Here’s Why Sticking To An Annual Code Update Schedule Can Cost You

Here’s Why Sticking To An Annual Code Update Schedule Can Cost You

No matter when you’re reading this, it’s medical coding update season! January may bring the most changes, but there are plenty of other events throughout the year to keep facilities, practices, and medical coding companies on their toes. Here’s a starting point you can use to make sure your medical coding tools provide the latest information for the areas that matter to you.

Here’s Why Sticking To An Annual Code Update Schedule Can Cost You

Use Preliminary Releases So You Aren’t Late to the Party

Preliminary information about code set updates comes out at various times throughout the year. For instance, you may get a preview of ICD-10-CM and ICD-10-PCS changes in late spring or early summer so you can prepare for October 1 implementation. We typically see the early list of annual CPT® code updates in late summer/early fall, with January HCPCS updates posted closer to the implementation date.

Preliminary lists are just that; they’re not final. But the early lists help with preparations, so check to see whether your medical code lookup software provides information about upcoming changes as well as providing accurate codes on the implementation dates.

Check for CPT® Updates Beyond January

You may know that Category III CPT® codes are implemented in July and January, but did you know CPT® now has Proprietary Laboratory Analyses (PLA) codes released quarterly?
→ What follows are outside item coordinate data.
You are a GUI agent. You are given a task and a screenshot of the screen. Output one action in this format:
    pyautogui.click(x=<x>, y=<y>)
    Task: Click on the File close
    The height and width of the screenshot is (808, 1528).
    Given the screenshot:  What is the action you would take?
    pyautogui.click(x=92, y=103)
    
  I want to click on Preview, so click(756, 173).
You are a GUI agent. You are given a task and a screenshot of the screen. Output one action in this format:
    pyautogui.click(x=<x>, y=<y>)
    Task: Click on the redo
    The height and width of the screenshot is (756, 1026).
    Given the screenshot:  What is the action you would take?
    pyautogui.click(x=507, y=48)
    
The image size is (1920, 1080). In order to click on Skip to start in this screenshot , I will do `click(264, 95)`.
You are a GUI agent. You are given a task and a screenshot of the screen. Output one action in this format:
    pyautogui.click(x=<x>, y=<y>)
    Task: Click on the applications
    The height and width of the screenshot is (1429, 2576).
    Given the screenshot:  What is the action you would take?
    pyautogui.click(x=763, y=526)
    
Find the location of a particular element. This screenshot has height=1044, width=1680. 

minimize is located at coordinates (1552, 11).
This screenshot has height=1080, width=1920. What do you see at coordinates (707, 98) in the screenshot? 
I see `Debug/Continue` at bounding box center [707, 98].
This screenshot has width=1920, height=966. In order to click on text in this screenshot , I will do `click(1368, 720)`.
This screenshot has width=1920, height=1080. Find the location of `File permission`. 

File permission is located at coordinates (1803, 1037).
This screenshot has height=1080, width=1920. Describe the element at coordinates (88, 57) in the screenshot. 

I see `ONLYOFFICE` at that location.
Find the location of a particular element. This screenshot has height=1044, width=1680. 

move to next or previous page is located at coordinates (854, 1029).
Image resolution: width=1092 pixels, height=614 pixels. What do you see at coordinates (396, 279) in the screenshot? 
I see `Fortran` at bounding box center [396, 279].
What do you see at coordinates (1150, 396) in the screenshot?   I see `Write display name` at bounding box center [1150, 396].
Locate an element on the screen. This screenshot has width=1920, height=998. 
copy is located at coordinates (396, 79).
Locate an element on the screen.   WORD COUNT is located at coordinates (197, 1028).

Updating your code sets once a year simply isn’t enough because you may be missing changes that affect you.

Bonus tip: Another area to watch is corrections. Considering the huge number of codes, it’s no surprise that the different code sets must sometimes post errata and technical corrections. Make sure your coding resource is updated with the latest corrections as well as the latest codes.

Increase Accuracy With Guideline Changes, Too

Your code set updates aren’t complete until you have the latest guidelines for the code sets. These include instructions that accompany the codes, like section notes and code-level notes in CPT®. It’s helpful if you can see which guidelines are new. For instance, SuperCoder online coding tools mark CPT® guideline updates by putting them in green text.

You also want to be sure that you have access to current ICD10CM Official Guidelines for Coding and Reporting, which aren’t located within the code set. Your online medical billing and coding resource may post a copy or link, or you can find the guidelines by searching online.

Stay on Top of CMS HCPCS, CCI, and Fee Schedule News

PLA coding isn’t the only coding area updated throughout the year. Medicare updates HCPCS codes, multiple fee schedules, and Correct Coding Initiative (CCI) edits on a quarterly basis.

If you think these smaller updates aren’t important, consider the impact of missing a change for one of your most common services, such as the addition of a HCPCS code specific to a drug you report, a change to a bilateral indicator on the Medicare Physician Fee Schedule, or a new rule that allows you to override a CCI edit. Ignoring quarterly updates can lead to reduced accuracy and reimbursement.

Always Have the Latest LCDs and NCDs

Speaking of accuracy and reimbursement, Medicare local coverage determinations (LCDs) and national coverage determinations (NCDs) can be a treasure trove of correct-coding guidance for your Medicare claims. These policies can see updates at any time, so choose a coding resource that updates them regularly. Individual policies, especially LCDs and lab NCDs, may provide tables showing you exactly which ICD-10-CM codes support the procedures and services you’re reporting. The policies also may detail documentation you need to support a service, frequency limitations, and other coverage rules.

Bottom line: Updating coding resources once a year isn’t enough. Either follow a detailed plan so you don’t miss important changes, or choose a reliable online coding solution that does the update work for you throughout the year.